## [TEXT BLOCK]
The problem of being stuck in self was the root of all my problems.

When I all I think about is how I am going to manage in this world, how I am going to have money, security, a career, friends, lovers, having fun, safety and everything else I can obsess about, the result is misery.

For me everything goes back to the relationship I have with my creator. If I trust this thing, if I believe it is always by my side, guiding and protecting me, then I have much less fear about life and my place in it.

I have surrendered to the fact that I am here to do the will of my creator first and not my own.

That doesn’t mean I don’t get to have an amazing life. In fact the more I put others first and serve my creator and humanity, the more my life steadily improves.

It sometimes feels like getting out of self is against my natural inclination. However it is only my ego that fights it, not the ultimate nature of my being.

I just continually do all I can to keep the gift of my awakening alive and take actions to not slip backwards into unconsciousness.

It works, it really does.

What Can I Give Today?

If I am to be anything to anyone else the best thing I can do is build within myself first.

## [SOURCE EXCERPT]

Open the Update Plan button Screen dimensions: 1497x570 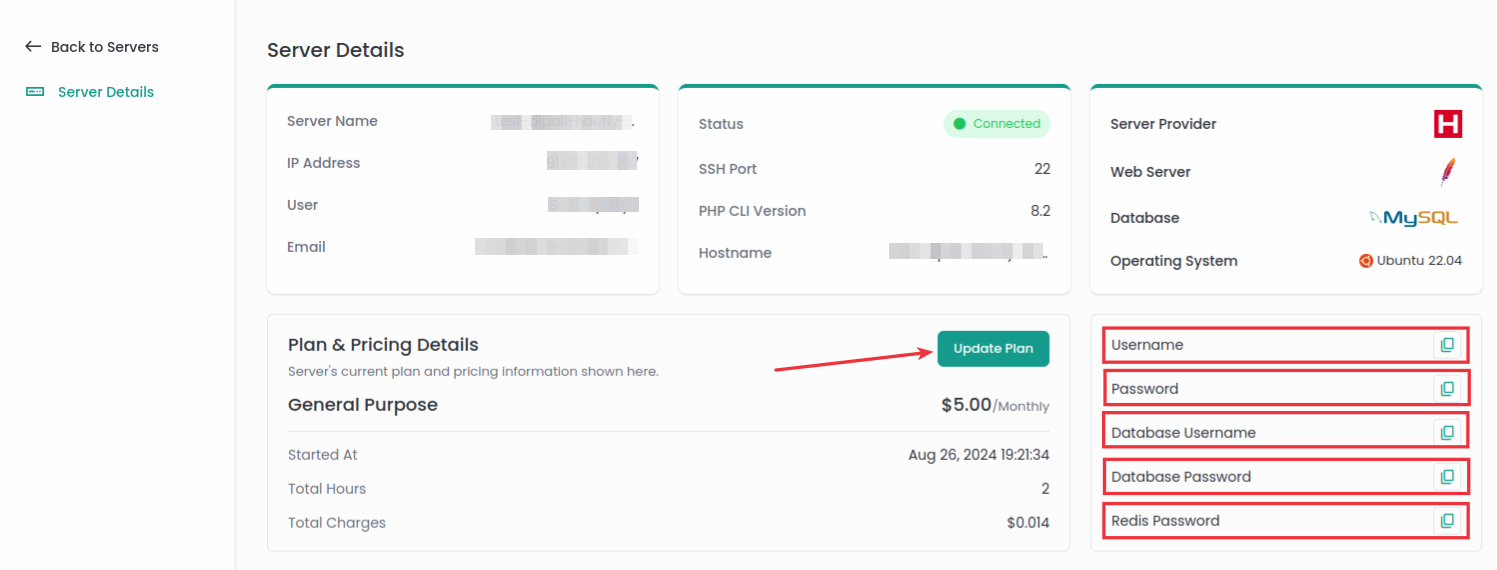(x=993, y=349)
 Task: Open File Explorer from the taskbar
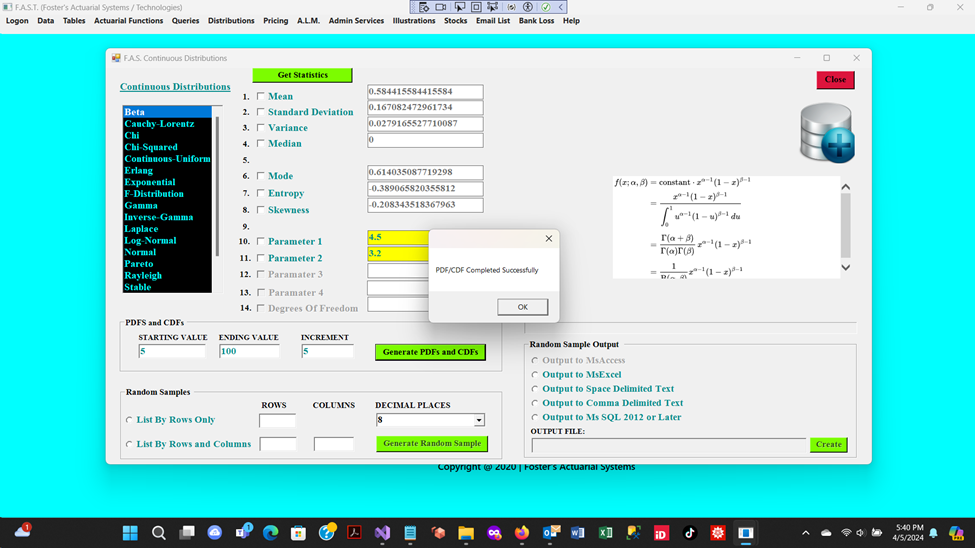(466, 534)
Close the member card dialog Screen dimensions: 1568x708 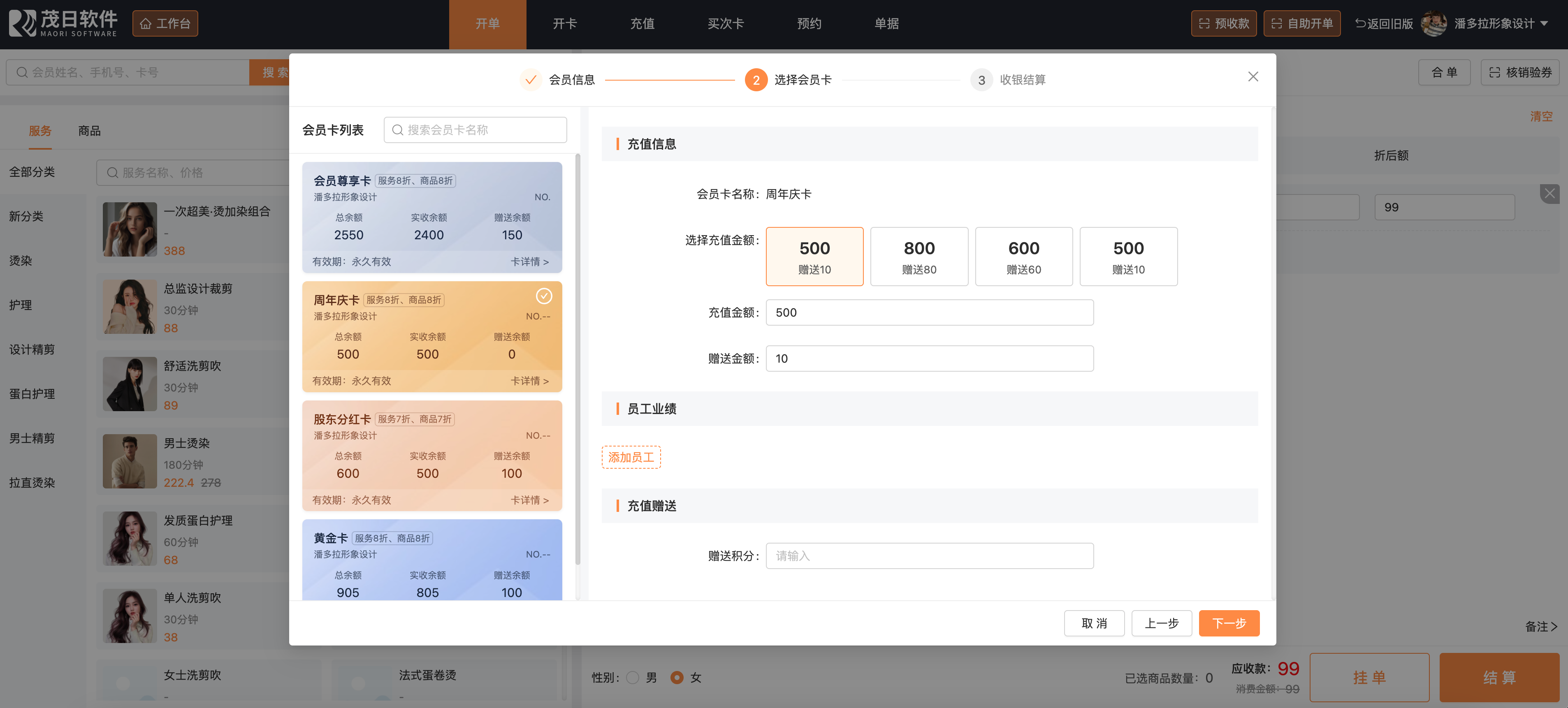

## [DIRECTIONS]
**1)** From the passage on being stuck in self, extract the span that begins at the words "It sometimes feels" and stops after "Can I Give Today?".
**2)** In the passage on being stuck in self, what happens to the writer's life the more the writer puts others first and serves the creator and humanity?
**3)** Carry on the passage on being stuck in self from the point where it ends.

## [OUTPUTS IN ORDER]
**1)**
It sometimes feels like getting out of self is against my natural inclination. However it is only my ego that fights it, not the ultimate nature of my being.

I just continually do all I can to keep the gift of my awakening alive and take actions to not slip backwards into unconsciousness.

It works, it really does.

What Can I Give Today?

**2)** The writer's life steadily improves.

**3)**
I have found that when I know who I am, when I am spiritually connected, when I focus on the things I need to change in me, when I believe in not just who I am today but who I am becoming, I can then come into relationships with others and bring goodness.

If I don’t have love in me to give then my relationships don’t work. If I’m filled with anger, resentment and fear, that is what I give to others. If I’m filled with judgement of myself then all I do is judge others.

When I love myself I can focus on what I can bring to others, to help lighten their lives and how I can love them better. I can find more peace in these relationships.

It’s in the turning away from what I think I need to get from people and turning to what I can give to them that I find everything I’ve been looking for.

I put each relationship to the test.

What can I bring to my relationships today?

Have I done the work within myself to create loving relationships?